The 2nd stanza is similar in content to the first. There are words Parker uses to lead on the
reader at first- fragile, bosom, love, and perfect. There are once more four lines to the stanza with the odd and the even lines riming. And, of class, there are those words that the reader misses the first clip reading it through. Her usage of the word floret is a perfect illustration of this. She cutely makes a show of the fact that this is one, individual flower by itself, but because the word rhymes with the word talisman two lines down, this mocking goes unnoticed. As does her the true significance of the line Love long has taken for his talisman. Using this rose as the unknown gentleman s call mark at first seems cute. Superman has his S, this gentleman has his One perfect rose. The reader comes to recognize that this symbol is non an honest one.

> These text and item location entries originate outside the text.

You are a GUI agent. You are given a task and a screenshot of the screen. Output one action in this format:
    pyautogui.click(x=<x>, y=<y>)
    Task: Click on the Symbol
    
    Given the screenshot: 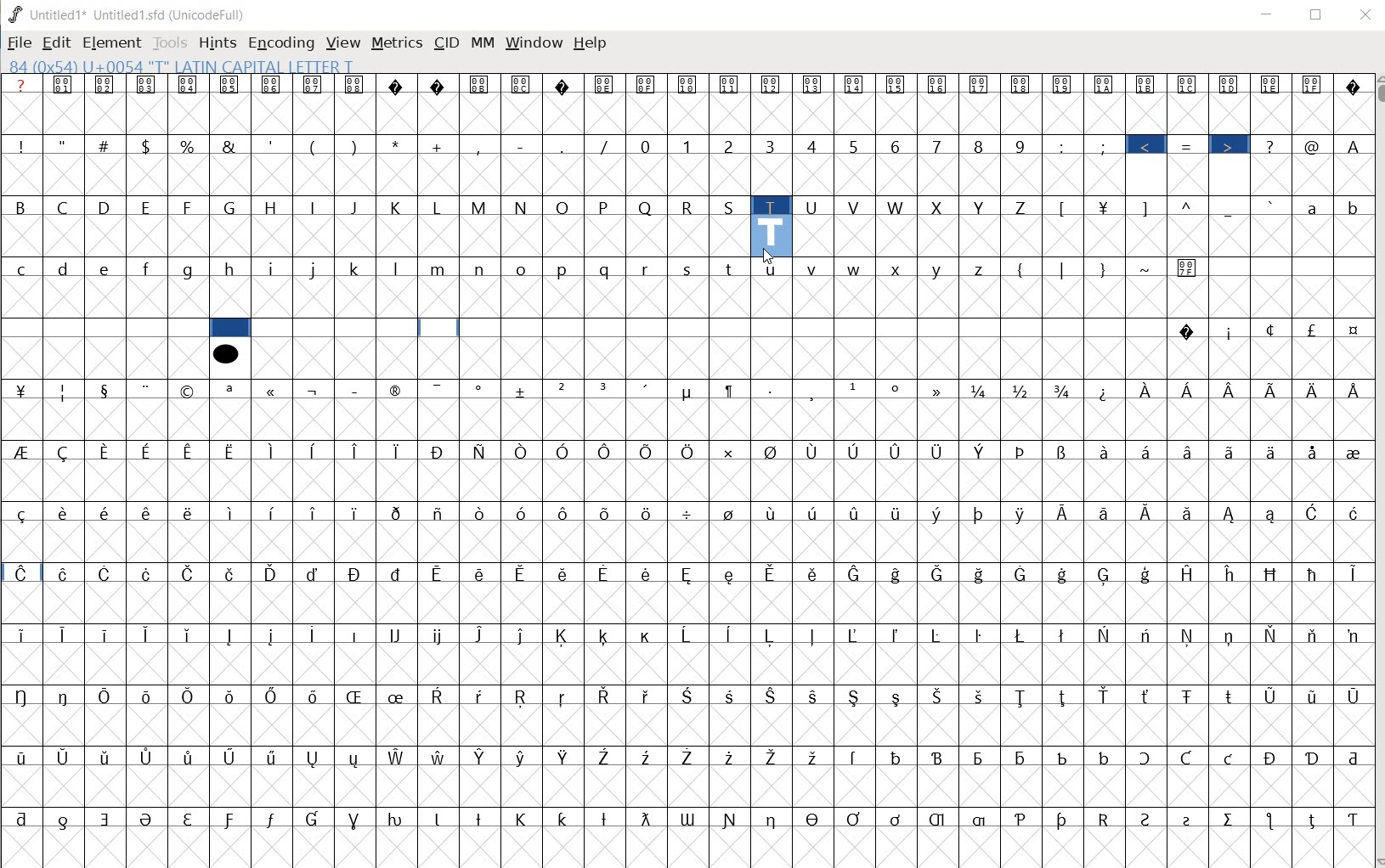 What is the action you would take?
    pyautogui.click(x=525, y=450)
    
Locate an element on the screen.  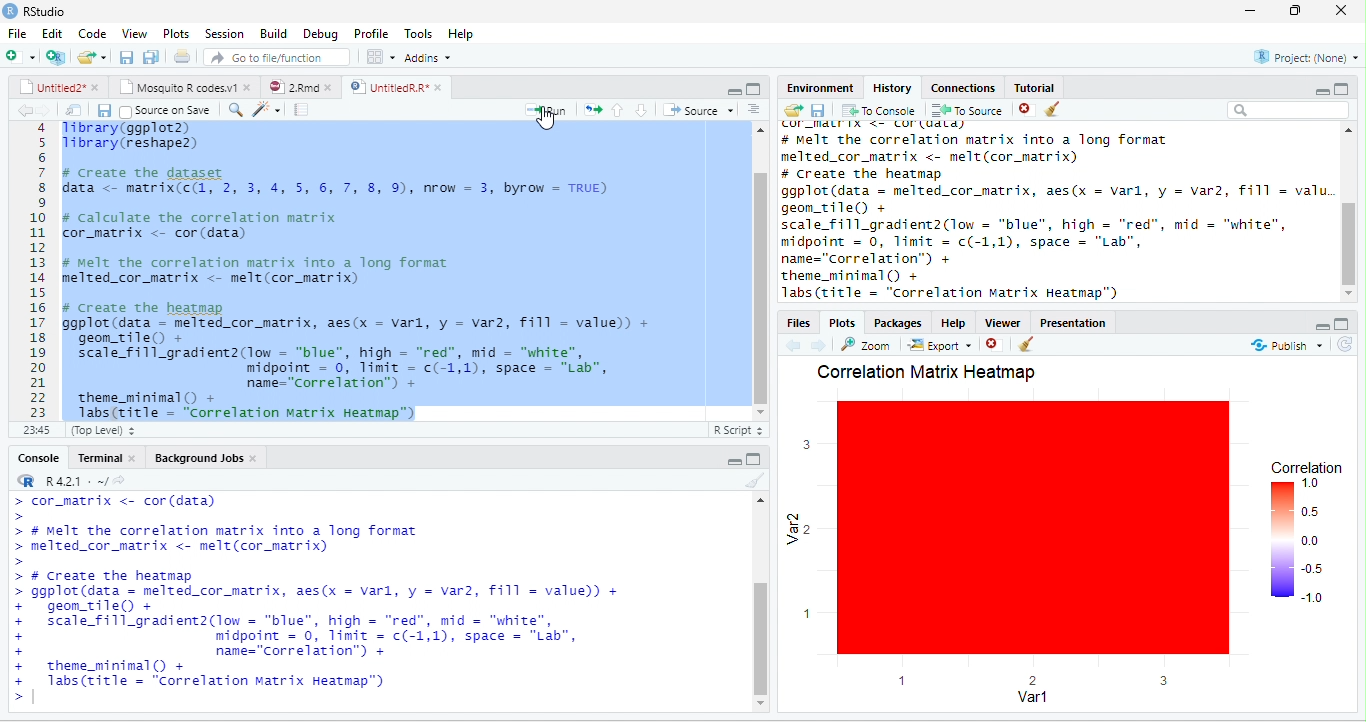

In the 3rd and concluding stanza, Parker truly shines the visible radiation on her true purpose for this verse form. She continues with the same format as the old two stanzas, four lines with every other line riming and short, disconnected lines. However, her existent feelings come out loud and clear in this stanza where they did non in the first two. She did non desire that one, scorch rose. She
wanted more, possibly one perfect limousine. Here non merely does she inform us what she
wanted ; she mocks what she did have. Each line ends with the line One perfect rose, including the last stanza. And. In utilizing the phrase one perfect limousine she makes her experiencing wholly obvious. The rose was unneeded and unwanted. Using it three clip over in the same phrase still did non hold the same consequence that utilizing the word limousine one time in the same phrase did. Parker is clearly seeking to state that if this gentleman was traveling to do an attempt, he should hold made it for something worth her clip. And by reading this verse form, the reader can presume that a rose is non worthy.
This verse form is deceivingly worded and simple in design. The writer, Dorothy Parker, evidently is seeking to accomplish some daze value for the reader and succeeds in making so. Her purpose is to make an wrong tone and give the reader a false sense of security in the verse form s initial artlessness so that when she does uncover the true tone and character, the reader will see it instantly and understand it exhaustively. Had she droned on about her misanthropic and acrimonious remembrance of this memory, the reader would hold lost involvement in the whining. Alternatively, she sneaks up on the reader with the true nature of her feelings and it makes the verse form and the reader s apprehension of it genuinely dynamic.